3-(1-(3-(dimethylamino)propyl)-5-methoxy-1H-indol-3-yl)-4-(1H-indol-3-yl)-1H-pyrrole-2,5-dione (Go-6983);

3-(1-(3-aminopropyl)-1H-indol-3-yl)-4-(1-methyl-1H-indol-3-yl)-1H-pyrrole-2,5-dione (Ro-31-7549);

3-(8-(aminomethyl)-6,7,8,9-tetrahydropyrido[1,2-a]indol-10-yl)-4-(1-methyl-1H-indol-3-yl)-1H-pyrrole-2,5-dione (Ro-31-8425); and

3-(8-((dimethylamino)methyl)-6,7,8,9-tetrahydropyrido[1,2-a]indol-10-yl)-4-(1-methyl-1H-indol-3-yl)-1H-pyrrole-2,5-dione (Ro-32-0432), salts, or derivatives thereof.

12. The method of claim 11, wherein the cancer is solid tumor.

13. The method of claim 11, wherein the cancer is colon cancer.

14. The method of claim 11, wherein the cancer is pancreatic cancer.

15. The method of claim 11, wherein the cancer is skin cancer.

16. The method of claim 11, wherein the subject is experiencing recurrence of the cancer.

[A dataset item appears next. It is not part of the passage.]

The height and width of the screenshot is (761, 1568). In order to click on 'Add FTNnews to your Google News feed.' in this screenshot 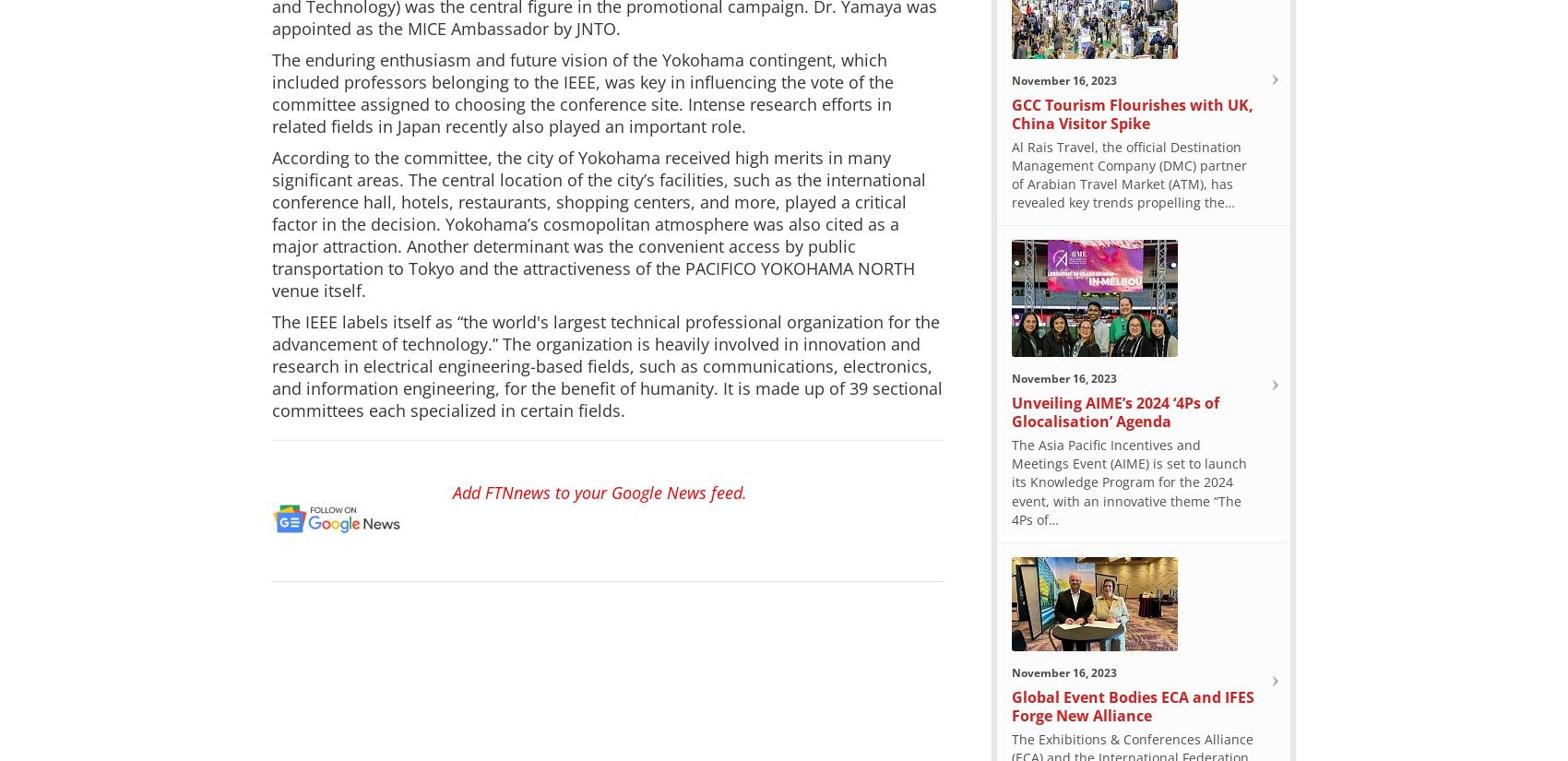, I will do `click(599, 491)`.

17. A method of screening a test compound for the ability to induce SMAD4 and another SMAD protein to interact comprising:

contacting a SMAD4 protein conjugated to a first fluorophore with another SMAD protein conjugated to a second fluorophores in an aqueous solution, wherein the first and second fluorophores are donor acceptor pairs and measuring, detecting, or quantifying a background signal of the aqueous solution;

contacting a test compound with the SMAD4 protein conjugated to the first fluorophore and with another SMAD protein conjugated to the second fluorophore, whereby the test compound induces the SMAD4 protein and the other SMAD protein to form a complex bringing the first and second fluorophores into close proximity for generating a binding signal that is different from the background signal and measuring, detecting, or quantifying a background signal.

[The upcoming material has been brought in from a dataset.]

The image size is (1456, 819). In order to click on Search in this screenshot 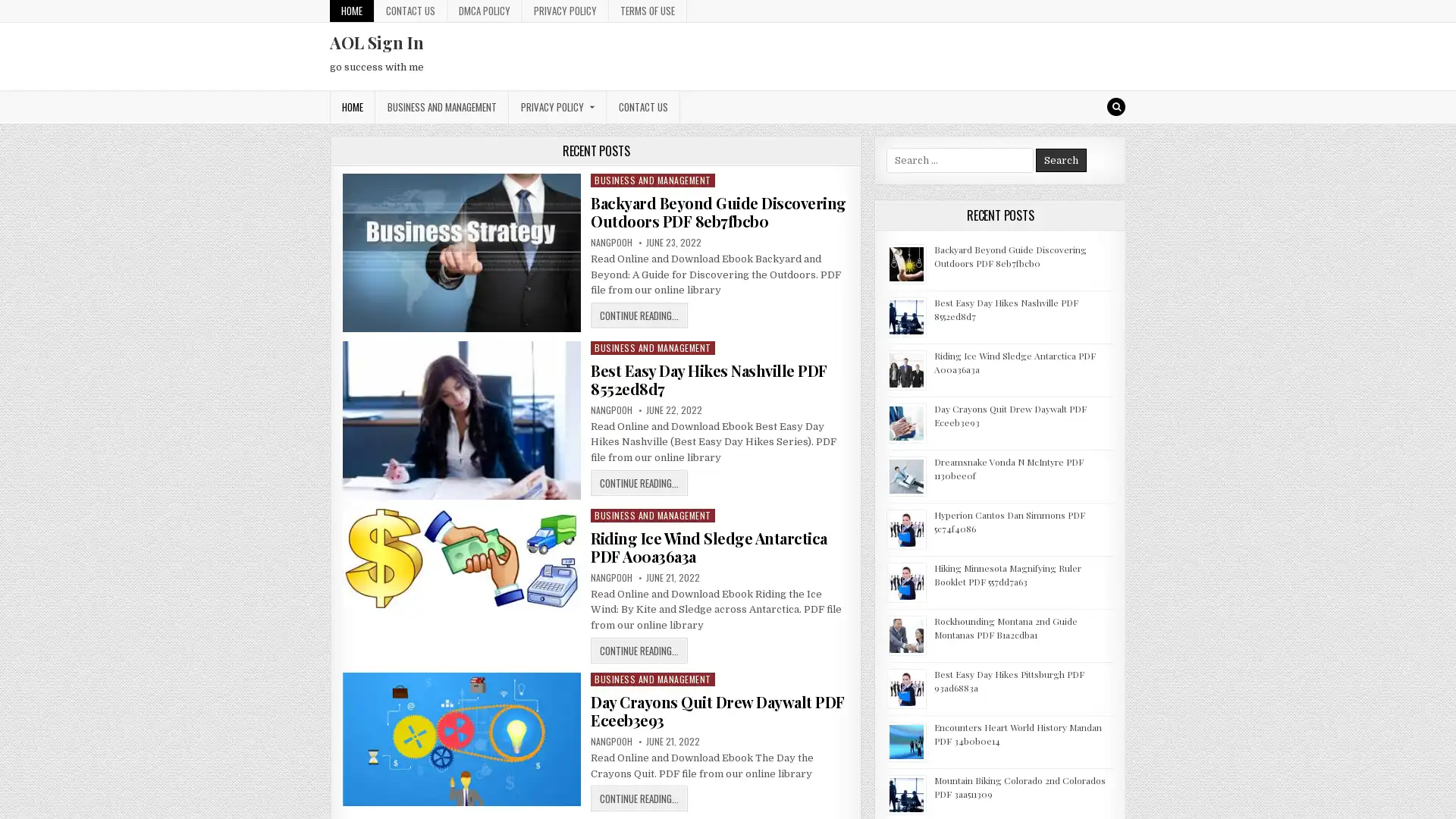, I will do `click(1060, 160)`.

18. The method of claim 17, further comprising recording the background signal and the binding signal on a computer readable medium.

19. The method of claim 18, further comprising calculating a difference between the background signal and the binding signal and recording the difference on a computer readable medium.